> [作業内容]
A. トレース探索の文章から、「ここに示す実施例の場合、図4」を含む箇所を起点とし、「ース処理を行うことができる。」の直後までを一字一句そのまま書き写すこと。
B. トレース探索の文章によると、この実施例でトレース探索部250がポインタの移動に応じた変遷を辿るトレース処理を行えるのはなぜか。1〜3文で説明すること。

── 提示文 ──

トレース探索部250によって実行されるトレース探索の基本概念は、既に§1で説明したとおりである。トレース探索部250は、探索処理部290からの指示に基づいて、ポインタ格納部280に格納されているポインタを上流側もしくは下流側の工程位置に移動させ、探索結果格納部270に格納されている物品番号のうち、ポインタが移動前に示していた移動前工程から搬出された物品に付与されている物品番号について、変遷情報記録部240内に格納されている変遷情報を参照することにより、ポインタの移動に応じた変遷を辿るトレース処理を行い、新たにトレースされた物品番号を探索結果格納部に不良容疑物品の物品番号として格納するトレース探索を行う機能を有する。
ここに示す実施例の場合、図4に例示したように、変遷情報記録部240内には、「工程識別コード:処理前の物品番号/処理後の物品番号」というデータ形式をもつ単位変遷情報が格納されているので、トレース探索部250は、「処理前の物品番号」と「処理後の物品番号」との対応関係を参照しながらポインタの移動に応じた変遷を辿るトレース処理を行うことができる。
トレース探索部250が、上流側への探索処理を行うと、探索結果格納部270に物品番号が格納されている不良物品および不良容疑物品の上流側の物品を辿ることができ、辿った物品を新たに探索された不良容疑物品として、探索結果格納部270に登録する(物品番号を格納する)ことができる。同様に、トレース探索部250が、下流側への探索処理を行うと、探索結果格納部270に物品番号が格納されている不良物品および不良容疑物品の下流側の物品を辿ることができ、辿った物品を新たに探索された不良容疑物品として、探索結果格納部270に登録する(物品番号を格納する)ことができる。

───
── 保存データ ──

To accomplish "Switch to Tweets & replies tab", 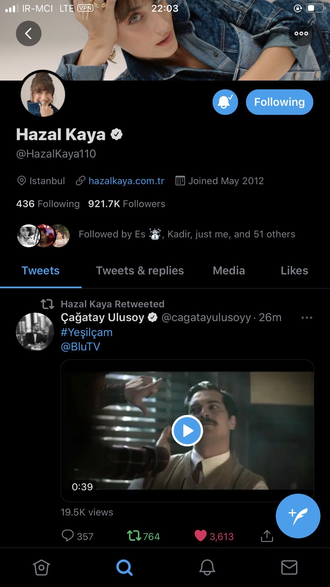I will [x=140, y=271].
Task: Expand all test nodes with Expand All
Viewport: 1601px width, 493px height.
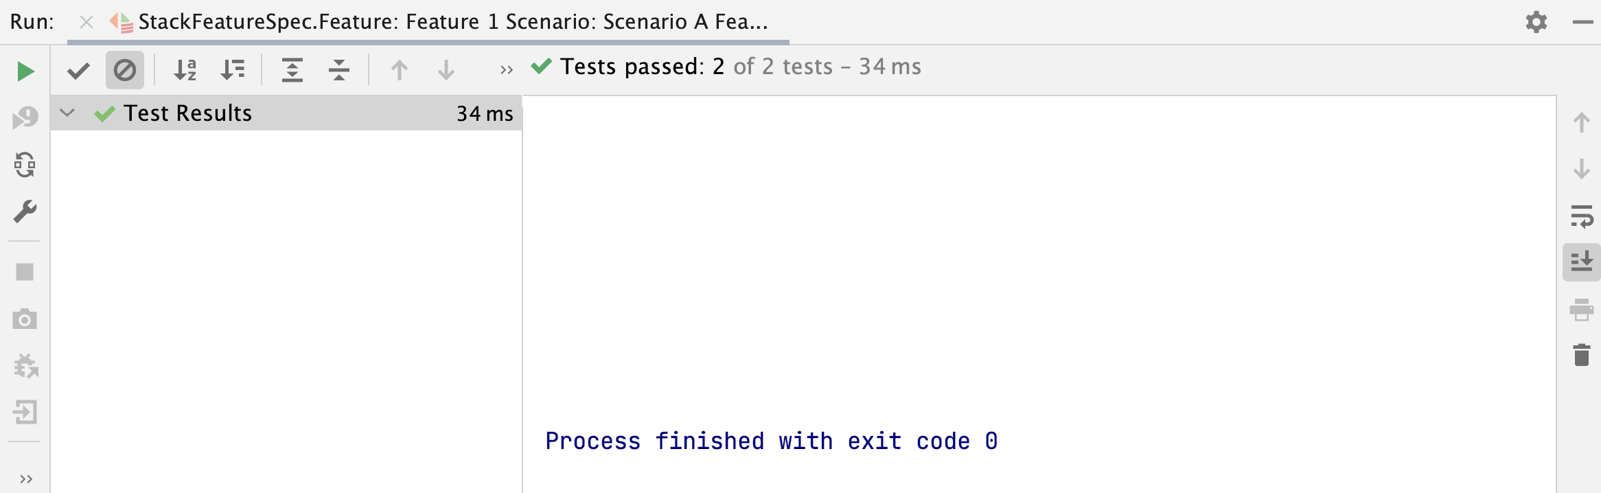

───

> [期待される結果]
A.
ここに示す実施例の場合、図4に例示したように、変遷情報記録部240内には、「工程識別コード:処理前の物品番号/処理後の物品番号」というデータ形式をもつ単位変遷情報が格納されているので、トレース探索部250は、「処理前の物品番号」と「処理後の物品番号」との対応関係を参照しながらポインタの移動に応じた変遷を辿るトレース処理を行うことができる。

B. 変遷情報記録部240内に、「工程識別コード:処理前の物品番号/処理後の物品番号」というデータ形式をもつ単位変遷情報が格納されているからである。トレース探索部250は、その「処理前の物品番号」と「処理後の物品番号」との対応関係を参照しながら変遷を辿ることができる。